*Requirement:*
Copy each of the rows below without changing a single character.
++++ Data to use
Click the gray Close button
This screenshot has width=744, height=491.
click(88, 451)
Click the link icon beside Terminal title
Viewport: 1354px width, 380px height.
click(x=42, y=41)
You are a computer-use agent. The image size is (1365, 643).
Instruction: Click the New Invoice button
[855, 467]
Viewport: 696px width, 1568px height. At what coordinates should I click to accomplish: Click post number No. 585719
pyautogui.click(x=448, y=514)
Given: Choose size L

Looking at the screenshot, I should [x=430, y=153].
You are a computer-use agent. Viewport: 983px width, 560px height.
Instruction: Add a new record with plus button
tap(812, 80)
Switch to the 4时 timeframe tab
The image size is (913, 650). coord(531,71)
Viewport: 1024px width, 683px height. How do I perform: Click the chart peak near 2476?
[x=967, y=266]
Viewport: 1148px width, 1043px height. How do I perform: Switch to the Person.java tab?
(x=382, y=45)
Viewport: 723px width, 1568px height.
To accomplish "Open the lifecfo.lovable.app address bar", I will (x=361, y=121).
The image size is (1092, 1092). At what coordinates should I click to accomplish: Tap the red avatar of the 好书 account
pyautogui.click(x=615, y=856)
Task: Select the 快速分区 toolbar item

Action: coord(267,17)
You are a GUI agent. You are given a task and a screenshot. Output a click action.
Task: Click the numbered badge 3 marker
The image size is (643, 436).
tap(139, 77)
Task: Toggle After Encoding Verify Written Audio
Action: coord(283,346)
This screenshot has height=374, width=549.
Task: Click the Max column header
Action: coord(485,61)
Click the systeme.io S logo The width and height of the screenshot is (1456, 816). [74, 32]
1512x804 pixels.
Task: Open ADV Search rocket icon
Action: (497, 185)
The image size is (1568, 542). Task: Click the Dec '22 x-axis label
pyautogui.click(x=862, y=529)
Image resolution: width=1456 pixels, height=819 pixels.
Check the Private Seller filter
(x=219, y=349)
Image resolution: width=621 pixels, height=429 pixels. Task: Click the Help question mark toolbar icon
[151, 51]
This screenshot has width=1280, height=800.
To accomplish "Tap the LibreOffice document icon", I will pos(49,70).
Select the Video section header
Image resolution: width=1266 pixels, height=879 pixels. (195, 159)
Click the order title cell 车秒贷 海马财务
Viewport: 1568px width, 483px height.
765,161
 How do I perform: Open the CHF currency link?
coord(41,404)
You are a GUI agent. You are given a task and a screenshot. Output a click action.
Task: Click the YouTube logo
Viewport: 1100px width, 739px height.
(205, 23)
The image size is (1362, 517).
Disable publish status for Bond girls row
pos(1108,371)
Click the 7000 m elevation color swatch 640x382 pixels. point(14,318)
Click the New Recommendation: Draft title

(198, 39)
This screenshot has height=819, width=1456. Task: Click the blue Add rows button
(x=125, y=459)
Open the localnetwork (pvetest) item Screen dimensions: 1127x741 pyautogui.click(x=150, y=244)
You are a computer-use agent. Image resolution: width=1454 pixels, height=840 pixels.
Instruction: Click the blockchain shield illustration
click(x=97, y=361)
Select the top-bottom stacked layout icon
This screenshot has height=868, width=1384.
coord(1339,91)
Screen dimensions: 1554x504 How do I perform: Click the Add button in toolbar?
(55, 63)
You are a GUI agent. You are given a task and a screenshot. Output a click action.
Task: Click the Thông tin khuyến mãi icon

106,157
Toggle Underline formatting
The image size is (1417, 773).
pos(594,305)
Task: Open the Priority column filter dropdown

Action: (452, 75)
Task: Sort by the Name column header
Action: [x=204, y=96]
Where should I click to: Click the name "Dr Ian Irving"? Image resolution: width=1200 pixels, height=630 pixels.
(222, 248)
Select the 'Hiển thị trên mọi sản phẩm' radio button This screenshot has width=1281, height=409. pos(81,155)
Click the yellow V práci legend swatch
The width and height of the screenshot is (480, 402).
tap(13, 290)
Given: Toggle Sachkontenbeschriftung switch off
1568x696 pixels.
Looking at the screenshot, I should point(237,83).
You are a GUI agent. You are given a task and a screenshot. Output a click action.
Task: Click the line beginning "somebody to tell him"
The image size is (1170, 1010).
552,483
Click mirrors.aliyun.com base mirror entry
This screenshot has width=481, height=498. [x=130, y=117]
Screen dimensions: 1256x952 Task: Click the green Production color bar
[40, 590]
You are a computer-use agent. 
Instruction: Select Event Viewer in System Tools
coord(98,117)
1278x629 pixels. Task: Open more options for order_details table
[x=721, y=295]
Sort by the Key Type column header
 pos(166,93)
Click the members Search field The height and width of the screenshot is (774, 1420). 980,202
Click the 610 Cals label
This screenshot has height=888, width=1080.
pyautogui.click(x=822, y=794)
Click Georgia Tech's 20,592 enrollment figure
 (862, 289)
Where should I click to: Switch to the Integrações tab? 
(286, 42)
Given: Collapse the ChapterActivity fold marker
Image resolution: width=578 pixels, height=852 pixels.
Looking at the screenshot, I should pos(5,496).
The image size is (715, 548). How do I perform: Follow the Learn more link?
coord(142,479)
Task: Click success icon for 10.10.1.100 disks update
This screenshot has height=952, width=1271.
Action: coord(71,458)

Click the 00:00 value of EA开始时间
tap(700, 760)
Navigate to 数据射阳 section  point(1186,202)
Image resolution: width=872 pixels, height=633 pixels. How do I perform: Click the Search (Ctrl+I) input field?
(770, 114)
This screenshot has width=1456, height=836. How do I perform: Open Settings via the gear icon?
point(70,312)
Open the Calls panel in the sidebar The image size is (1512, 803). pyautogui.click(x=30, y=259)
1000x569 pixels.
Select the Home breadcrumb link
++++++++
*Exercise response:*
Click the gray Close button
This screenshot has width=744, height=491.
click(88, 451)
Click the link icon beside Terminal title
Viewport: 1354px width, 380px height.
click(x=42, y=41)
You are a computer-use agent. The image size is (1365, 643).
Instruction: Click the New Invoice button
[855, 467]
Viewport: 696px width, 1568px height. At what coordinates should I click to accomplish: Click post number No. 585719
pyautogui.click(x=448, y=514)
Given: Choose size L

Looking at the screenshot, I should [x=430, y=153].
You are a computer-use agent. Viewport: 983px width, 560px height.
Instruction: Add a new record with plus button
tap(812, 80)
Switch to the 4时 timeframe tab
The image size is (913, 650). coord(531,71)
Viewport: 1024px width, 683px height. How do I perform: Click the chart peak near 2476?
[x=967, y=266]
Viewport: 1148px width, 1043px height. How do I perform: Switch to the Person.java tab?
(x=382, y=45)
Viewport: 723px width, 1568px height.
To accomplish "Open the lifecfo.lovable.app address bar", I will (x=361, y=121).
The image size is (1092, 1092). At what coordinates should I click to accomplish: Tap the red avatar of the 好书 account
pyautogui.click(x=615, y=856)
Task: Select the 快速分区 toolbar item

Action: coord(267,17)
You are a GUI agent. You are given a task and a screenshot. Output a click action.
Task: Click the numbered badge 3 marker
The image size is (643, 436).
tap(139, 77)
Task: Toggle After Encoding Verify Written Audio
Action: coord(283,346)
This screenshot has height=374, width=549.
Task: Click the Max column header
Action: coord(485,61)
Click the systeme.io S logo The width and height of the screenshot is (1456, 816). [74, 32]
1512x804 pixels.
Task: Open ADV Search rocket icon
Action: (497, 185)
The image size is (1568, 542). Task: Click the Dec '22 x-axis label
pyautogui.click(x=862, y=529)
Image resolution: width=1456 pixels, height=819 pixels.
Check the Private Seller filter
(x=219, y=349)
Image resolution: width=621 pixels, height=429 pixels. Task: Click the Help question mark toolbar icon
[151, 51]
This screenshot has width=1280, height=800.
To accomplish "Tap the LibreOffice document icon", I will pos(49,70).
Select the Video section header
Image resolution: width=1266 pixels, height=879 pixels. (195, 159)
Click the order title cell 车秒贷 海马财务
Viewport: 1568px width, 483px height.
765,161
 How do I perform: Open the CHF currency link?
coord(41,404)
You are a GUI agent. You are given a task and a screenshot. Output a click action.
Task: Click the YouTube logo
Viewport: 1100px width, 739px height.
(205, 23)
The image size is (1362, 517).
Disable publish status for Bond girls row
pos(1108,371)
Click the 7000 m elevation color swatch 640x382 pixels. point(14,318)
Click the New Recommendation: Draft title

(198, 39)
This screenshot has height=819, width=1456. Task: Click the blue Add rows button
(x=125, y=459)
Open the localnetwork (pvetest) item Screen dimensions: 1127x741 pyautogui.click(x=150, y=244)
You are a computer-use agent. Image resolution: width=1454 pixels, height=840 pixels.
Instruction: Click the blockchain shield illustration
click(x=97, y=361)
Select the top-bottom stacked layout icon
This screenshot has height=868, width=1384.
coord(1339,91)
Screen dimensions: 1554x504 How do I perform: Click the Add button in toolbar?
(55, 63)
You are a GUI agent. You are given a task and a screenshot. Output a click action.
Task: Click the Thông tin khuyến mãi icon

106,157
Toggle Underline formatting
The image size is (1417, 773).
pos(594,305)
Task: Open the Priority column filter dropdown

Action: (452, 75)
Task: Sort by the Name column header
Action: [x=204, y=96]
Where should I click to: Click the name "Dr Ian Irving"? Image resolution: width=1200 pixels, height=630 pixels.
(222, 248)
Select the 'Hiển thị trên mọi sản phẩm' radio button This screenshot has width=1281, height=409. pos(81,155)
Click the yellow V práci legend swatch
The width and height of the screenshot is (480, 402).
tap(13, 290)
Given: Toggle Sachkontenbeschriftung switch off
1568x696 pixels.
Looking at the screenshot, I should point(237,83).
You are a GUI agent. You are given a task and a screenshot. Output a click action.
Task: Click the line beginning "somebody to tell him"
The image size is (1170, 1010).
552,483
Click mirrors.aliyun.com base mirror entry
This screenshot has width=481, height=498. [x=130, y=117]
Screen dimensions: 1256x952 Task: Click the green Production color bar
[40, 590]
You are a computer-use agent. 
Instruction: Select Event Viewer in System Tools
coord(98,117)
1278x629 pixels. Task: Open more options for order_details table
[x=721, y=295]
Sort by the Key Type column header
 pos(166,93)
Click the members Search field The height and width of the screenshot is (774, 1420). 980,202
Click the 610 Cals label
This screenshot has height=888, width=1080.
pyautogui.click(x=822, y=794)
Click Georgia Tech's 20,592 enrollment figure
 (862, 289)
Where should I click to: Switch to the Integrações tab? 
(286, 42)
Given: Collapse the ChapterActivity fold marker
Image resolution: width=578 pixels, height=852 pixels.
Looking at the screenshot, I should pos(5,496).
The image size is (715, 548). How do I perform: Follow the Learn more link?
coord(142,479)
Task: Click success icon for 10.10.1.100 disks update
This screenshot has height=952, width=1271.
Action: coord(71,458)

Click the 00:00 value of EA开始时间
tap(700, 760)
Navigate to 数据射阳 section  point(1186,202)
Image resolution: width=872 pixels, height=633 pixels. How do I perform: Click the Search (Ctrl+I) input field?
(770, 114)
This screenshot has width=1456, height=836. How do I perform: Open Settings via the gear icon?
point(70,312)
Open the Calls panel in the sidebar The image size is (1512, 803). pyautogui.click(x=30, y=259)
1000x569 pixels.
Select the Home breadcrumb link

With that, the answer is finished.